However, to truly attract this large-scale capital flow sustainably, the challenge lies not only in improving technical infrastructure, trading mechanisms, or expanding market access, but more importantly, in improving the quality of securities on the stock market.

The "bottlenecks" that need to be resolved.
Assessing the current market situation, Nguyen The Minh, Director of the Individual Customer Research and Development Division (Yuanta Securities Vietnam), stated that the domestic stock market still faces several limitations, most notably a lack of quality securities. The market capitalization relative to the Gross Domestic Product (GDP) is approximately 70%. This is quite low compared to other emerging markets where this ratio is commonly 100% of GDP, or even higher. Furthermore, market liquidity is uneven, with capital flows mainly concentrated in mid- and large-cap stocks.
Another issue is the ownership limit for foreign investors. Many high-quality stocks with strong business fundamentals have quickly reached their foreign credit growth limits, while increasing these limits remains difficult due to regulations on conditional business sectors. This makes it difficult for many foreign investment funds, despite their interest in the Vietnamese market, to increase their investment holdings.
Some other experts believe that the market's industry structure is not yet truly balanced. The proportion of market capitalization and influence on the index remains too heavily concentrated in the banking and real estate sectors. Particularly in the last months of the year and recent trading sessions, the impact of some very large-cap stocks, notably the Vingroup group, on the VN-Index has become increasingly evident. This reality leads to the paradox that while the market index has risen sharply, many investors still suffer losses because their portfolios haven't kept pace with the leading stocks. Meanwhile, high-tech, modern retail, and renewable energy sectors remain relatively thin and lack sufficiently large representatives. This lack of diversity in listed industries means the market doesn't fully reflect the structure and vitality of the economy...

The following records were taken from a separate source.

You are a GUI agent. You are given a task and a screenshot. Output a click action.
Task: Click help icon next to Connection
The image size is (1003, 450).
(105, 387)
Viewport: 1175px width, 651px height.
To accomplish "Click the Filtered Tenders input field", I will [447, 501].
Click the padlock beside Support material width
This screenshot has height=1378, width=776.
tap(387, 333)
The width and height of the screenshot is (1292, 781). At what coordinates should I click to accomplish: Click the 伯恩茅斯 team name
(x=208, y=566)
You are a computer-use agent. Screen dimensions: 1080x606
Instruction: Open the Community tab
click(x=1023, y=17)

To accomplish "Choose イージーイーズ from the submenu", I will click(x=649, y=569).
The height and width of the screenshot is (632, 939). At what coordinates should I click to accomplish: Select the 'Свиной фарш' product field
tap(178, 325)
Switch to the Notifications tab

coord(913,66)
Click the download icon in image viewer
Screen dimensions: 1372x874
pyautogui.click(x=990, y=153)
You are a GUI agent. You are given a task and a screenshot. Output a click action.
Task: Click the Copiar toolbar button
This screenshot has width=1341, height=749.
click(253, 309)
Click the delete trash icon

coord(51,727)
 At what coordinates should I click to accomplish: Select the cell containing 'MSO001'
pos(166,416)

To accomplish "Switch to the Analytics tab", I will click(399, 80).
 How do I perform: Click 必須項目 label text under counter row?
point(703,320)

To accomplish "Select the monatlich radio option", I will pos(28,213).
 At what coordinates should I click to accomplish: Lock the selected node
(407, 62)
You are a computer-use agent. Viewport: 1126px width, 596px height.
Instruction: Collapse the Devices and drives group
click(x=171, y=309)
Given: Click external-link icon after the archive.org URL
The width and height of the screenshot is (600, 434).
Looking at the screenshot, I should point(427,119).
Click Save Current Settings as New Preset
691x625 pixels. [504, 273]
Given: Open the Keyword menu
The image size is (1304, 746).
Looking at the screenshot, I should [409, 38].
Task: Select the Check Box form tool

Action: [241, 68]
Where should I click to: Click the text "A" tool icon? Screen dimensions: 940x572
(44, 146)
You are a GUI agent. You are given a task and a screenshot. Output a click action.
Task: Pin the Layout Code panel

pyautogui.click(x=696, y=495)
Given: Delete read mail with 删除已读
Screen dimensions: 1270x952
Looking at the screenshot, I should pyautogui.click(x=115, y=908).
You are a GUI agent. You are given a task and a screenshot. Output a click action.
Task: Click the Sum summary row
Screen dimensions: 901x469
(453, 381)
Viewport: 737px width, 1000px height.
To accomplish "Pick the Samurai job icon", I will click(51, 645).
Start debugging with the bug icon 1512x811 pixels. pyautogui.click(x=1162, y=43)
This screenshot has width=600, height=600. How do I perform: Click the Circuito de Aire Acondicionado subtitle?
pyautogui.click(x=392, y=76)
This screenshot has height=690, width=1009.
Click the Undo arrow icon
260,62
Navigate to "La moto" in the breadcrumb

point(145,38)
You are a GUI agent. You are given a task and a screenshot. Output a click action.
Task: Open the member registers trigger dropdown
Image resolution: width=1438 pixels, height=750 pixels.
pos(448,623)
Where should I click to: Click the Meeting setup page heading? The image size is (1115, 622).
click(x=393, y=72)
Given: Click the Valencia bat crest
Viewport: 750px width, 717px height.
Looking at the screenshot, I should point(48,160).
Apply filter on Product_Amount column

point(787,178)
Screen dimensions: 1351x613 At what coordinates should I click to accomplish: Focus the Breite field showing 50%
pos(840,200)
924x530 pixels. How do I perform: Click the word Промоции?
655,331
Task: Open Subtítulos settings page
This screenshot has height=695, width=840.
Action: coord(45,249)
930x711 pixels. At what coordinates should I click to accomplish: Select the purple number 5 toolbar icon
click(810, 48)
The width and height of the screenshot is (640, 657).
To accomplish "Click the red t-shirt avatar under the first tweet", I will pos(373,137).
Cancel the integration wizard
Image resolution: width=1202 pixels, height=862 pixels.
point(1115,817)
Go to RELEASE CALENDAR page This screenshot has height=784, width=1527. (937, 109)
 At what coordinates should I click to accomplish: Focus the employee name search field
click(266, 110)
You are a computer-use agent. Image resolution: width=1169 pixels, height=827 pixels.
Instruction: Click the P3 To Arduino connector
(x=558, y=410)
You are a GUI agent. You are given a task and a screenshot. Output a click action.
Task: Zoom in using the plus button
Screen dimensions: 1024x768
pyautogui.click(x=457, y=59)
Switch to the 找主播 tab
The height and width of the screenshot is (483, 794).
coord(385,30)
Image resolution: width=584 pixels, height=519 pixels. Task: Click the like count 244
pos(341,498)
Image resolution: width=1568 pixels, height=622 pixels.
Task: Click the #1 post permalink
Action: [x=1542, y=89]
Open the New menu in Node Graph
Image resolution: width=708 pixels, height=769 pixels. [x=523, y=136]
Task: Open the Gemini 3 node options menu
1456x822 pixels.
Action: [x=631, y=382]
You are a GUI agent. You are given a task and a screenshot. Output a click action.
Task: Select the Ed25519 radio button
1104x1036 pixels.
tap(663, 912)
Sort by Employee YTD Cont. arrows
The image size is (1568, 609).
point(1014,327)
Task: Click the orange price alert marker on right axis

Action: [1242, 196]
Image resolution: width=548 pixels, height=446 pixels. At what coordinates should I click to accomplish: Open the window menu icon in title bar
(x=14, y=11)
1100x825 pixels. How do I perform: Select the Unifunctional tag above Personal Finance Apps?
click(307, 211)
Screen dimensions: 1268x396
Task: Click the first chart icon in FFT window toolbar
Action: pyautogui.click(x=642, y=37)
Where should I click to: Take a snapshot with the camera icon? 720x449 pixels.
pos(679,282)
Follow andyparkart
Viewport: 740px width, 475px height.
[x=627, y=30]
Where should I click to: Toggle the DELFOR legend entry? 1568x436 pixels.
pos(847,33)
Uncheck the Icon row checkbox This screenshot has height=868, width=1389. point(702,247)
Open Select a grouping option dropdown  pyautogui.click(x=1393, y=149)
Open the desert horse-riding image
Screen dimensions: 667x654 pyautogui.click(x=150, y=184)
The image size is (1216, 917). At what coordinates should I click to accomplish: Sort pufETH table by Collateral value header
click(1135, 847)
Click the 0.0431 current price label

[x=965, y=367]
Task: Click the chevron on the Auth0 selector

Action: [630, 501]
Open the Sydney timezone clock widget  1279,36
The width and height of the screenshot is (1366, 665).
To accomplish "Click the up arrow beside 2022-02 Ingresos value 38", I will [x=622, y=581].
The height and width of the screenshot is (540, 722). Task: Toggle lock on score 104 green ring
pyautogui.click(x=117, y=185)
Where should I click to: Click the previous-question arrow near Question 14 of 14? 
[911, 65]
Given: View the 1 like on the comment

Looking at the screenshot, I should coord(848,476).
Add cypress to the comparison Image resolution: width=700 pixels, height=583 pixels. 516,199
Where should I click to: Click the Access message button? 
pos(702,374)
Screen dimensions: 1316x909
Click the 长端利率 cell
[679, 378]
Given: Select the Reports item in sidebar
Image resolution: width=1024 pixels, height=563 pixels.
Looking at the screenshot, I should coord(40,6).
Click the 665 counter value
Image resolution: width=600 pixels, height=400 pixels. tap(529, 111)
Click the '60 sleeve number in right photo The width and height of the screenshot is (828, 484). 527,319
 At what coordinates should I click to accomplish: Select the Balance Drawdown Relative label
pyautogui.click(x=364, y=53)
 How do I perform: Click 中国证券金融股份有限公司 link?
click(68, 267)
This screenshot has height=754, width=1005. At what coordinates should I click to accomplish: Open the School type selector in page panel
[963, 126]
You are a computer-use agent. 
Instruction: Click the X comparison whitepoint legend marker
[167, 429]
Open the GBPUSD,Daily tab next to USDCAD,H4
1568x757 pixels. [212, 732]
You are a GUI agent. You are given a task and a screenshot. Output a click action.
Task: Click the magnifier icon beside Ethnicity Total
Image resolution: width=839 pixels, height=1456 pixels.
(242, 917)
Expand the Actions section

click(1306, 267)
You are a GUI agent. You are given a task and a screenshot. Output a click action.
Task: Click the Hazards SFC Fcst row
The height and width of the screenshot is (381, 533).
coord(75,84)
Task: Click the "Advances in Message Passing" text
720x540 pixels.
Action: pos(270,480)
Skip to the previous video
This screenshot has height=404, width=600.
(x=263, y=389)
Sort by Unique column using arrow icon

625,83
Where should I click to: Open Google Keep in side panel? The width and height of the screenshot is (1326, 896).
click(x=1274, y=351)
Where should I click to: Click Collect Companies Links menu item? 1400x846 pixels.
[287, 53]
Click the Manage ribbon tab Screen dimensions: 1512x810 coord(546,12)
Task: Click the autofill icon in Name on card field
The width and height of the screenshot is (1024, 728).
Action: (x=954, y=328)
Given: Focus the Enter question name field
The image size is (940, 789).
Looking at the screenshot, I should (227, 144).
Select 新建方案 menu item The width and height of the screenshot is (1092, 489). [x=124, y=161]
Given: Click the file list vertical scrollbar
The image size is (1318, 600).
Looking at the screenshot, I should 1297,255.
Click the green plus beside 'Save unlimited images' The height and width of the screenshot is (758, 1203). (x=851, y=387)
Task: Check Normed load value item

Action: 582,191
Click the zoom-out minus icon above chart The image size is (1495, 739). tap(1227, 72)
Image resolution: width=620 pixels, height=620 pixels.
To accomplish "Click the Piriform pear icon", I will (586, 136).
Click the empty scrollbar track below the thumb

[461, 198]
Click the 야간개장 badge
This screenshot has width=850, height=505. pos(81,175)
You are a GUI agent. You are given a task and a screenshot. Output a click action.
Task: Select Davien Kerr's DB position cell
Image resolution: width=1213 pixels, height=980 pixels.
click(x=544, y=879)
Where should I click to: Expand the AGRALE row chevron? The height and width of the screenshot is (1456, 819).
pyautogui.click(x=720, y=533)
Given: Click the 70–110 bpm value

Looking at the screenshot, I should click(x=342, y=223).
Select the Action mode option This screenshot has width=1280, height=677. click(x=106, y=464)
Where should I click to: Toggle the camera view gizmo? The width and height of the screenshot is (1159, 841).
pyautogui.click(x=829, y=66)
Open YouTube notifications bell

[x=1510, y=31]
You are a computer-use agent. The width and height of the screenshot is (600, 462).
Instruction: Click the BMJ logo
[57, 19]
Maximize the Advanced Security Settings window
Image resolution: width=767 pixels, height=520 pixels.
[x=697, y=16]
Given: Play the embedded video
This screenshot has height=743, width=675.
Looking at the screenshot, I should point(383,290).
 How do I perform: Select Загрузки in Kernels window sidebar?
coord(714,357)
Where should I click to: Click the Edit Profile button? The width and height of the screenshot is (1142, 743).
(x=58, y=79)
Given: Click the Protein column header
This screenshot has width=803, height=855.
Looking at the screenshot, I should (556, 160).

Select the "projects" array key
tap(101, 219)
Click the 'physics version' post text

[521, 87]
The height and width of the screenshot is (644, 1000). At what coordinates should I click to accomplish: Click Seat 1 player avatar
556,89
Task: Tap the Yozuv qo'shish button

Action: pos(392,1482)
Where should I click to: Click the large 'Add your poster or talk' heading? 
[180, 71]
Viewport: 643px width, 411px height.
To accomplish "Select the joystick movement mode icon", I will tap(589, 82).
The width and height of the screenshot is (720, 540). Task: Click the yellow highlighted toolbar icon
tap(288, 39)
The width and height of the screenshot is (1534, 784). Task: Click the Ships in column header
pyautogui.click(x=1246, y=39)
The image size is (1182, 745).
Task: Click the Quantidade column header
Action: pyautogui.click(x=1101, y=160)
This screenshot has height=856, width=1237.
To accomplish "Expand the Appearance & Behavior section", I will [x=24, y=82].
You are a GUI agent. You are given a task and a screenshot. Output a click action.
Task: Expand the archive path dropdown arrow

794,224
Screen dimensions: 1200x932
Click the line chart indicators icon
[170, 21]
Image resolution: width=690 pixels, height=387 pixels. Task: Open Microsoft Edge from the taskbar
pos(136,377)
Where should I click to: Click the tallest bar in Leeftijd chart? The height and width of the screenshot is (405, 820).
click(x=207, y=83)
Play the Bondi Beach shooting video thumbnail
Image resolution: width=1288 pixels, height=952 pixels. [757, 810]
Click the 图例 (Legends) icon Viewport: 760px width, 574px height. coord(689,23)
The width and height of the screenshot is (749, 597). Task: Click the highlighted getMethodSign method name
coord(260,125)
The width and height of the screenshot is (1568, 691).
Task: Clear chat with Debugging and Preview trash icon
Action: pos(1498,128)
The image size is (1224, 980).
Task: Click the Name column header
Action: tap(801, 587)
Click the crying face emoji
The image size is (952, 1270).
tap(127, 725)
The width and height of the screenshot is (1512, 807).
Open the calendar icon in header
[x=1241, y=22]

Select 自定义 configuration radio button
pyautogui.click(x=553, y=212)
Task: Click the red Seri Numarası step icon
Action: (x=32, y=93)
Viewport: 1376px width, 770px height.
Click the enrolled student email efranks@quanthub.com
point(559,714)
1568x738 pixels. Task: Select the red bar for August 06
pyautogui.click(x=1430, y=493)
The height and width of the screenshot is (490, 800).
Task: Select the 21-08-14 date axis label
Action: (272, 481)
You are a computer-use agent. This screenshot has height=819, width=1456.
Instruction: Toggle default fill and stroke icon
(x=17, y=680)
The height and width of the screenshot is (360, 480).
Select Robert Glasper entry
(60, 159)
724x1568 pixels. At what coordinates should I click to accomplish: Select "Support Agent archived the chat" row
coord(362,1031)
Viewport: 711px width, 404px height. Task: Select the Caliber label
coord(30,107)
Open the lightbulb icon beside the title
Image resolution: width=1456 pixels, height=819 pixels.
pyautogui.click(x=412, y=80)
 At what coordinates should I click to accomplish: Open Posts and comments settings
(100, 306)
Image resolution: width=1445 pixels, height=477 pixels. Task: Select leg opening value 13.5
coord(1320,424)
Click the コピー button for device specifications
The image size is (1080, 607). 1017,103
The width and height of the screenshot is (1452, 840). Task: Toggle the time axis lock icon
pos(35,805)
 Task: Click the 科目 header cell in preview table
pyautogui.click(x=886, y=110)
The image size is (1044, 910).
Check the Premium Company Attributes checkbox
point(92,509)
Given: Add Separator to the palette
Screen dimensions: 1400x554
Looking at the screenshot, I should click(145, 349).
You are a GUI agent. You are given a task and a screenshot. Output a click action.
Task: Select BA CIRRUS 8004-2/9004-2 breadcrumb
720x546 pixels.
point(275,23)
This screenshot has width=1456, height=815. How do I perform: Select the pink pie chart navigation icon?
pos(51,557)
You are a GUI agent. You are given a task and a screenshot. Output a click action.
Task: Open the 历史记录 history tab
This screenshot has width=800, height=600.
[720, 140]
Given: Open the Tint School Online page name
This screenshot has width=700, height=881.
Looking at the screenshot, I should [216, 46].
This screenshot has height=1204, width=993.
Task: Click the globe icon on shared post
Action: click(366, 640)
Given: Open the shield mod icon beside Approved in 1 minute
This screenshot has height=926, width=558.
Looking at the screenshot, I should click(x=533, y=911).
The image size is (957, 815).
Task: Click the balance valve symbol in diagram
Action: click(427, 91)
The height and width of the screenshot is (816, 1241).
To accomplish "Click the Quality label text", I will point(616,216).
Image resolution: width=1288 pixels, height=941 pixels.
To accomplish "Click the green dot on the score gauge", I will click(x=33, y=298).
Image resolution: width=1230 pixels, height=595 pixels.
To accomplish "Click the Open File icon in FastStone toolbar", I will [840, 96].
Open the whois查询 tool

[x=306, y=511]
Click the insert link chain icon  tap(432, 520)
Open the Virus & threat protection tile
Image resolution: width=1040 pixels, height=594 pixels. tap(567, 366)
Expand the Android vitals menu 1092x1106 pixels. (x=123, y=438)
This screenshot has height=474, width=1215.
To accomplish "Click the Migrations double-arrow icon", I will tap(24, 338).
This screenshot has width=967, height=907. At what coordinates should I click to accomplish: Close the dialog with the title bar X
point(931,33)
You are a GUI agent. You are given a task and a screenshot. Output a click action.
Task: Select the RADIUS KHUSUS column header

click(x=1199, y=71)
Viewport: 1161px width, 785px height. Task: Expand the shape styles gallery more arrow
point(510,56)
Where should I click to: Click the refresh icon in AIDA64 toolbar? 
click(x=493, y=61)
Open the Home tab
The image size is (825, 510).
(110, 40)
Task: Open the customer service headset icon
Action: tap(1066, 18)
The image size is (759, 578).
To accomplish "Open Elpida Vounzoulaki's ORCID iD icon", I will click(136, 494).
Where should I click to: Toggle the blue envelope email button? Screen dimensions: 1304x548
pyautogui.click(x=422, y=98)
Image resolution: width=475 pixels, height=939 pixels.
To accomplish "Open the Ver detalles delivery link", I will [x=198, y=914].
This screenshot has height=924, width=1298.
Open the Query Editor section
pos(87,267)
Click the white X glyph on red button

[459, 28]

Unlocking access to quality goods
According to many experts, in order to turn the opportunity for an upgrade into a real driving force for the economy , the stock market needs a comprehensive strategy to improve the quality of its offerings.
The first and most fundamental solution is to improve governance standards and information transparency. A roadmap should be established to mandate the adoption of International Financial Reporting Standards (IFRS) by large listed companies. This would not only remove the "language barrier" in accounting but also enable foreign investors to more accurately assess the value of businesses.
Along with financial reporting, the requirement to disclose information on sustainable development, environmental, social, and governance (ESG) should also be elevated to a mandatory obligation, instead of remaining voluntary.
Another crucial solution is to accelerate the equitization and listing of large-scale state-owned enterprises. Listing large state-owned corporations and companies such as Agribank , Mobifone, and other leading enterprises will create a source of high-quality assets and diversify the industry structure on the stock market. However, the equitization process still faces many obstacles, most notably the issue of land and fixed assets. According to experts from Nhat Viet Securities Company, this is considered the biggest "bottleneck," with approximately 70% of enterprises encountering difficulties in the equitization process. The unclear determination of land value, intended use, and disposal methods prolongs the valuation process, increasing legal risks and creating apprehension. To unlock the supply for the market, the land issue needs to be resolved definitively, while simultaneously ensuring transparency in asset structure – a key factor in building investor confidence.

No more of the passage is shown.